Business Blogs for B2B and B2C Consumers

How to Choose the Right Neodymium Block Magnets

If you want to use rare earth block magnets in one of your product lines, then you need to choose options with the right properties for your needs. You don't just need to find the right size of magnet; you also need to think about its capabilities and limitations.

What do you need to know?

How Strong Does the Magnet Need to Be?

While you expect all magnets to be magnetic, they don't all have the same levels of magnetism. Some are weaker than others. This matters if you need a certain level of power in your product.

Neodymium magnet blocks come in specific grades. These grades tell you how strong a block is based on its structure and make-up.

So, every magnet you look at should have a grading that starts with the letter N. The number that follows this letter tells you how strong the magnet's material is.

For example, a block with a classification of N40 is weaker in magnetic terms than one with an N50 classification. This system helps you choose magnets that are strong enough to do their job in your products.
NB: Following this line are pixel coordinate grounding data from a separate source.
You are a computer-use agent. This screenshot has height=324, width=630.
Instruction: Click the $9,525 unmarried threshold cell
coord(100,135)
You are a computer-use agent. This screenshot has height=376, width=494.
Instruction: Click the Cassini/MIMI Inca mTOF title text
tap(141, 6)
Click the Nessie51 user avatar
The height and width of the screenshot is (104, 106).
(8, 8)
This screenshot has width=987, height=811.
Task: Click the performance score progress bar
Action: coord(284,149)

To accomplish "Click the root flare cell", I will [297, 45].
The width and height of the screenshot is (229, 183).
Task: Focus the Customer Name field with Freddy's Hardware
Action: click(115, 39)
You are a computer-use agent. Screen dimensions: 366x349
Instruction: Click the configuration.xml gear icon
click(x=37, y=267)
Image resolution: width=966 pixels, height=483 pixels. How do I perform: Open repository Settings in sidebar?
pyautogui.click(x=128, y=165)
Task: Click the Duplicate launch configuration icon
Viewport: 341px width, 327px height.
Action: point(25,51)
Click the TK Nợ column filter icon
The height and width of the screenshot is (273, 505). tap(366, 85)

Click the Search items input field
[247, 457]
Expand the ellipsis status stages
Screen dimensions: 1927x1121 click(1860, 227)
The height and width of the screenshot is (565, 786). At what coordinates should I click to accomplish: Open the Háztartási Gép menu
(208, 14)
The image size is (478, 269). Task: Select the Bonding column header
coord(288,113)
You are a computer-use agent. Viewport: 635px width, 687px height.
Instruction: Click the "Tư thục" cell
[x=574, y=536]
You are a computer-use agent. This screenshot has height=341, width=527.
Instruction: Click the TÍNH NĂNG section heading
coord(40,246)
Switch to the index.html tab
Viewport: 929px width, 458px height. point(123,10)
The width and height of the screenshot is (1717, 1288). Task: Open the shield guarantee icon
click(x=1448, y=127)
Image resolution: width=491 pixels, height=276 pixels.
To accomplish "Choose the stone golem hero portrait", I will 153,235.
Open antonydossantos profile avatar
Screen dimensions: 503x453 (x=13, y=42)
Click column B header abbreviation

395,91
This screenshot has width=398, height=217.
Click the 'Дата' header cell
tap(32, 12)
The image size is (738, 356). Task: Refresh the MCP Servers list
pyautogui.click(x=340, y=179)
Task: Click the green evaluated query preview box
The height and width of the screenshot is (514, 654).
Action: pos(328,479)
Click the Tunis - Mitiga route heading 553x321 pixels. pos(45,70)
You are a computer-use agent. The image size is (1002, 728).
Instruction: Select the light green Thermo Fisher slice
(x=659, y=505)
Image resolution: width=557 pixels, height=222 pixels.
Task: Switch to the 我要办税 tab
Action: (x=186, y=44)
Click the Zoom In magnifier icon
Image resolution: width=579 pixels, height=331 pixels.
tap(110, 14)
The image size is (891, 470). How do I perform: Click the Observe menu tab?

Will You Heat Your Magnet Blocks?

Magnetic strength isn't always the only factor that affects your purchase here. While this is the sole issue for some buyers, others need their blocks to have extra resilience.

For example, if you'll expose blocks to heat, either during the manufacturing process or when the product is used, then you also need to look at their heat tolerance. Heat can have negative effects on magnets.

If you heat a magnet above its tolerance limit, then it starts to lose some of its magnetism. If you heat it too much, it could demagnetise completely.

So, if heat is an issue, you need to find a magnetic grade that can cope with your temperatures. This grade is usually added to the magnet's category number.

Once you have an idea of what you need the magnet to do and cope with, you're closer to finding the right product. However, bear in mind that its future application and issues like the block's size also affect its performance.

For a more accurate idea of which magnet blocks you should buy, contact magnet suppliers. Tell them what you need the blocks for and give them information on any manufacturing or operating conditions they'll have to deal with. Suppliers can take this information and recommend suitable products for you.